You know when you have to battle so much like you did growing up. That in a way is not the hardest part. Its after when you have to start dealing with ppl like the kids that where calling you and looking after yourself. Its then that it becomes harder I think. Its then that you learn to become who you would like to be. That's not always so easy when there are things you know you can never change no matter what you do. Its trying to get to where you wont to be that's the hard part. That's the biggest battle we all face I think.

Also am glad you are taking batter care of yourself. Your moor of an inspiration then you think and am sure most ppl who know you on here or in real life would look up to you.

It is also weird that you started getting rid of all your stuff like your books and stuff. I think ppl do that to clear things out. It kinder makes it easier to think clearly. I am a bit of a minimalist anyway. My gran always says I don't have enough stuff in my home lol But then she's a right clutterlist. (is clutterlist a word? lol)

Anyway that was good to read over a cup of tea and am glad your doing better now :)
 
Actually Bluey I dont feel depressed anymore.
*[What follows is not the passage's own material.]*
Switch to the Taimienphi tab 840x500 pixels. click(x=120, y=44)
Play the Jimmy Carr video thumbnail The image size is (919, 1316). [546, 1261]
Nevermore told me in another post that all we have is this life...

So I've reasoned that if this life is all I have, then I shouldnt go through it with a frown. I should smile and enjoy it.

And yeah I've found that it's been much harder to learn to become independent and find my own identity. It's like it happened later than it happens for everyone else because I had nurses around me all the time and my mom ....being away from home has helped facilitate this process i think :)

lol yeah Looking back on when I cleared my room out, it makes me wonder if I went a bit psychotic :/

Then again I never put the knick nacks back because I liked that it gave me more space to "breathe" :p

Minimalism ftw!

lol what tea were you drinking bluey? xD
 
I always knew you were a strong person, i never realized just how strong.
 
SophiaGrace said:
lol what tea were you drinking bluey? xD

Tetley tea is the only one to have for me :D lol
Yesterday I got up and put orange juice in my cup of tea instead of milk.
That did not taste so good so I had to frow that and make another.
Just some random info for you that am sure you feel better knowing :p
 
Wow, that was a touching story. Good for you. Never forget that feeling when the sun came streaming in.
 
I've already read this thread a couple days ago, and I still don't know what to say. I'd like to say that I'm impressed, but that would really be an understatement. I like to think that I had it rough, but you're definitely an inspiration Sophia.
 
<3

Thanks for sharing Sophia! ((((((hug))))))

You're an amazing person!
 
i dont know what to say really, but it is an amazing story.. you have been through a lot and i can only hope that life will send a lot of good your way.